Untuk menghindari penguasaan tanah berlebihan oleh sebagian anggota masyarakat
maka lahirlah Undang-Undang No. 56 Prp. Th. 1960 pasal 2 menyatakan luas maksimum
tanah yang boleh dimiliki oleh suatu keluarga yang beranggotakan lebih 7 orang
maksimum 20 ha, pasal 8 menyatakan Pemerintah mengadakan usaha-usaha agar supaya
setiap petani sekeluarga memiliki tanah pertanian minimum 2 ha. Framentasi lahan bagi
para petani kecil sedapat mungkin dihindari untuk memberdayakan para petani agar
berusahatani dengan skala usaha yang memadai, dengan luasan lahan yang optimal.

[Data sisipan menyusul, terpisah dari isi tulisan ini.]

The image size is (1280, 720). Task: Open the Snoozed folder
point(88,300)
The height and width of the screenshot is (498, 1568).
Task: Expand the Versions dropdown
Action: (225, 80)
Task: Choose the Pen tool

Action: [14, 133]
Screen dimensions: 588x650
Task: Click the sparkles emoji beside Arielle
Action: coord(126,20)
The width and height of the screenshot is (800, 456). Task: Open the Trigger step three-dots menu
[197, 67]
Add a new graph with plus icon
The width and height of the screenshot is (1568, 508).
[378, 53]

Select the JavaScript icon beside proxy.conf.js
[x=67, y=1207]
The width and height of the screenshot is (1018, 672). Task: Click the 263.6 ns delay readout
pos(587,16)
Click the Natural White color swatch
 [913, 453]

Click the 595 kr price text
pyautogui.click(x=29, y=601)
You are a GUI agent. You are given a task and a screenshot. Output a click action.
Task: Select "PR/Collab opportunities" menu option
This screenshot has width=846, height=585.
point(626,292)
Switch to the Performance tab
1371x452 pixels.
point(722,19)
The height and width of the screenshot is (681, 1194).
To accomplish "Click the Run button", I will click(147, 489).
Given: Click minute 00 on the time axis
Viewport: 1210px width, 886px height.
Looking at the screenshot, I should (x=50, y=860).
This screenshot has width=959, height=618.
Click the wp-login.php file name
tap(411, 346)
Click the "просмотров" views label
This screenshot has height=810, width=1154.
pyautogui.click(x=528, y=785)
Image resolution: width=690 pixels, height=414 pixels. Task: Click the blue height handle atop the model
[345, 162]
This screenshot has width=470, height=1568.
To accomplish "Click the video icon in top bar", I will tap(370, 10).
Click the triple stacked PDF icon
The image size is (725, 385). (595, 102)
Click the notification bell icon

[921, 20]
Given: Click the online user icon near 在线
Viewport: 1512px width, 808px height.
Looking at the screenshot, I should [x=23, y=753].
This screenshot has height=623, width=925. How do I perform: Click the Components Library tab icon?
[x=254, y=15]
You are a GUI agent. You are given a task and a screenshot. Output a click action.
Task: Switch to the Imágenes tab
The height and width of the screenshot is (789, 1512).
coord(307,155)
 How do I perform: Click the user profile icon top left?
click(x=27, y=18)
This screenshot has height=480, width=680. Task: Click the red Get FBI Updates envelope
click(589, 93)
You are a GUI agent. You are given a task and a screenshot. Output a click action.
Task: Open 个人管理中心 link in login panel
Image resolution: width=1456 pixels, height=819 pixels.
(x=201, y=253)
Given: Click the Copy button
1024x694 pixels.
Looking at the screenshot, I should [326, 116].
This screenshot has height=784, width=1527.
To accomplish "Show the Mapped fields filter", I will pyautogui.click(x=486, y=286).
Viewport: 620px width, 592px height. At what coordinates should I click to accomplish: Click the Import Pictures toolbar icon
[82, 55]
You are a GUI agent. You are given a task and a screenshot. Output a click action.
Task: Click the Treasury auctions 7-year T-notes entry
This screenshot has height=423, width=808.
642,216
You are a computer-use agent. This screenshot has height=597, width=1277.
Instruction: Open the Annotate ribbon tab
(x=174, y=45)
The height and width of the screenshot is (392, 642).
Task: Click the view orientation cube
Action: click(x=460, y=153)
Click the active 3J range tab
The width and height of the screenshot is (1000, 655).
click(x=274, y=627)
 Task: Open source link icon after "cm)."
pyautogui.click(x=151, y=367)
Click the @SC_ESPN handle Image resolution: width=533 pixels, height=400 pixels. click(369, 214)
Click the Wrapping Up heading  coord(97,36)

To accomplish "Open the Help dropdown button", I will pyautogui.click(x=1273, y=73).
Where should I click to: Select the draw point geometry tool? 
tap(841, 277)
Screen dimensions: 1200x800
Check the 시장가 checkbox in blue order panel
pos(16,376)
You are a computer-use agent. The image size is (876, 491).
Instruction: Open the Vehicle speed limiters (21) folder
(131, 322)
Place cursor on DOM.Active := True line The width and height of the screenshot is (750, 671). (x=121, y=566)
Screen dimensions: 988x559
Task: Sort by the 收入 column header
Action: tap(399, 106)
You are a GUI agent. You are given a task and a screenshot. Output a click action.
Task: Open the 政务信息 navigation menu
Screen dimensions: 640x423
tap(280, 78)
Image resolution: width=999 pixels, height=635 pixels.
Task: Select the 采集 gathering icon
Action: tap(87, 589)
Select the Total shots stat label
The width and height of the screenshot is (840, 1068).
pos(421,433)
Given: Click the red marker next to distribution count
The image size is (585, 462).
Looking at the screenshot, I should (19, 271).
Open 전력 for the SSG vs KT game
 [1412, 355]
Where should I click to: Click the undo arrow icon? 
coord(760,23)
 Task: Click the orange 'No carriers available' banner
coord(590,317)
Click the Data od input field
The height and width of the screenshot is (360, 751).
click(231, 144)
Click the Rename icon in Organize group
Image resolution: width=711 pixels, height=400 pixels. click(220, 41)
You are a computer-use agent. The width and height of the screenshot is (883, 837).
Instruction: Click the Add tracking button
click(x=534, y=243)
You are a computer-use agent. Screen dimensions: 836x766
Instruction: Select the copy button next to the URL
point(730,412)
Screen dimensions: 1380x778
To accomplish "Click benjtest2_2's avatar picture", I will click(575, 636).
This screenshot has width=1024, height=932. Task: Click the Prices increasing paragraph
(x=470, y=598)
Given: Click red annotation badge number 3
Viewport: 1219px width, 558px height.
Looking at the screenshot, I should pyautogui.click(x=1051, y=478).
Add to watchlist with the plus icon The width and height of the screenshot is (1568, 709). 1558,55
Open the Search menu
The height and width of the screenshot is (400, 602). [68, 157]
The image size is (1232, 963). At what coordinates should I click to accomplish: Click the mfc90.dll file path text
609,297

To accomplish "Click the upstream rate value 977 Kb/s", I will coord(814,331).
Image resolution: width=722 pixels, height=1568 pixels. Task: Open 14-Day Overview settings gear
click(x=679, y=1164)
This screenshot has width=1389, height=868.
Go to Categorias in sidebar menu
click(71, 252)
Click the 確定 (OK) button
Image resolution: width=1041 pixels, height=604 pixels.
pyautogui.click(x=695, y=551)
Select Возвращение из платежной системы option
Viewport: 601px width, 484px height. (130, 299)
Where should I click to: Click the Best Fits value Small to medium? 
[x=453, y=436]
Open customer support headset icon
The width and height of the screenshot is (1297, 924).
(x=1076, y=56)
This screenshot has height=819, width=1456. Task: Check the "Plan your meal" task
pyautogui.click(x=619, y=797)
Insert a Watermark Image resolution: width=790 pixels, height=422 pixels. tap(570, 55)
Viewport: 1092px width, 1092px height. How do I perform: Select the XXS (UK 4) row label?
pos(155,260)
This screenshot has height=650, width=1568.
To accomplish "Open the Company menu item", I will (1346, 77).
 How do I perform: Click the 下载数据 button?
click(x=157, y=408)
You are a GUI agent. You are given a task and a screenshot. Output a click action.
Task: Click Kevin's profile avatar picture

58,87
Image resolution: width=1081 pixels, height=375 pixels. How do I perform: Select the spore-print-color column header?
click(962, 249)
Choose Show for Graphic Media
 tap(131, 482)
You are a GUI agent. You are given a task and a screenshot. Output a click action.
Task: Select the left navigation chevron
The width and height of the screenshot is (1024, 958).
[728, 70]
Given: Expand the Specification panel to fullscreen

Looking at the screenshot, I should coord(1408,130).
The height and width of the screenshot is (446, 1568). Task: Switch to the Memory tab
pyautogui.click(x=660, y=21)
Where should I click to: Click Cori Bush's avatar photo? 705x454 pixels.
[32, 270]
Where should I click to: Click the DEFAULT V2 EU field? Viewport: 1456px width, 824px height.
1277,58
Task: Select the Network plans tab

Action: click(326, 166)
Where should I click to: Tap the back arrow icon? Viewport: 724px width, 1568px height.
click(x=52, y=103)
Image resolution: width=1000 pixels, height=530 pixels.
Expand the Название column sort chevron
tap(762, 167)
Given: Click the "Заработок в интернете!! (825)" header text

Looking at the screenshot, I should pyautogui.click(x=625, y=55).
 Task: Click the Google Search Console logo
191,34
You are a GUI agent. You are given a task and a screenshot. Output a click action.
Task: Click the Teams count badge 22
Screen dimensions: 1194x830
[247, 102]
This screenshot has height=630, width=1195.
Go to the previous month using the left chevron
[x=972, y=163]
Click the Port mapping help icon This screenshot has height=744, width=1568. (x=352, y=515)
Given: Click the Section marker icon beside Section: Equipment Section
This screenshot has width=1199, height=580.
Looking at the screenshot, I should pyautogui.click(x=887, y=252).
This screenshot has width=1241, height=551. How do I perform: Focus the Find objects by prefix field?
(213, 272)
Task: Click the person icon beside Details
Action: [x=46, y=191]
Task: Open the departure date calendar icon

Pemberdayaan petani melalui penyusunan rencana perubahan perilaku, penyusunan
program untuk mencapai rencana pendapatan yang dapat diperoleh baik jangka pendek,
menengah, maupun jangka panjang. Pemberdayaan petani dapat dirinci atas jenis
usahanya baik on farm, off farm dan non farm. Pemberdayaan secara on farm umumnya
jika lahan petani subur dengan pengairan yang baik petani mengguanakan usahatani padi
sawah, jika lahannya merupakan lahan kering para petani menggunakan lahannya untuk
budidaya padi dan palawia, monokultur ataupun tumpang sari. Sebaiknya para petani juga
memelihara ternak, selain sebagai kombinasi usaha untuk mewujudkan usahatani yang
bekelanjutan dan yerow waste. Usaha dari ternak juga memberikan banyak peningkatan
pendapatan bagi petani, mulai dari bersifat tabungan, menghasilkan pupuk, dan mudah
dipasarkan. Pemberdayaan secara off farm contohnya peternak bebek tidak langsung
menjual telur bebeknya dalam bentuk segar, tapi mengasinkan terlebih dahulu dan
menjualnya dalam bentuk telur asin. Demikian pula sebagian petani ubi kayu dan petani
pisang, mereka dapat membuat kerupuk ubi atau ceriping pisang. Pemberdayaan non farm
Kepada para petani kecil berlahan sempit kiranya dapat diberikan pelatihan-pelatihan
untuk dapatnya mengkreate pekerjaan seperti adanya pelatihan-pelatihan pada off farm
yang diperlukan para petani, pemberian jasa layanan informasi jejaring pekerjaan
termasuk tersedianya lapangan pekerjaan formal bagi sebagian anak muda yang
berpendidikan.
Para generasi muda enggan menjadi petani bukan karena tidak suka kehujanan dan
kepanasan di usaha pertaniannya, tetapi mereka prihatin melihat petani generasi
sebelumnya sebagai petani kecil yang pada umumnya miskin, pendapatannya rendah
karena skala usahanaya kecil. Dalam hal ini anak-anak para petani sesuai semakin
terbukanya jaringan komunikasi mereka juga bisa melihat peluang-peluang usaha di
sektor-sektor luar pertanian. Generasi muda petani pada umumnya melek teknologi
komunikasi internet, bagi mereka yang menjadi petani memposisikan dirinya dalam
negosiasi identitas tidak dalam posisi dikotomi penguasaan lahan, sebagai petani kecil
atau petani besar, tetapi dalam aktivitas utama yang ditekuni terutama pada off farm
misalnya sebagai suplayer biji mete dari Wonogiri, atau suplayer benih jagung dari
Klaten, suplayer buah salak dari Sleman. Seorang anak petani tidak harus menjadi petani,
tetapi idealnya bebas memilih terjun di apa saja yang bisa dilakukan sesuai persyaratan
yang bisa dipenuhi. Walaupun demikian untuk penyiapan generasi petani ke depan sesuai
kemajuan zamannya, kiranya direncanakan petani memiliki lahan yang layak, sesuai jiwa
UUPA tahun 1960 atau sesuai teori akumulasi lahan yang telah dilaksanakan di di negara-
negara maju seperti Jepang, Korea, dan Taiwan.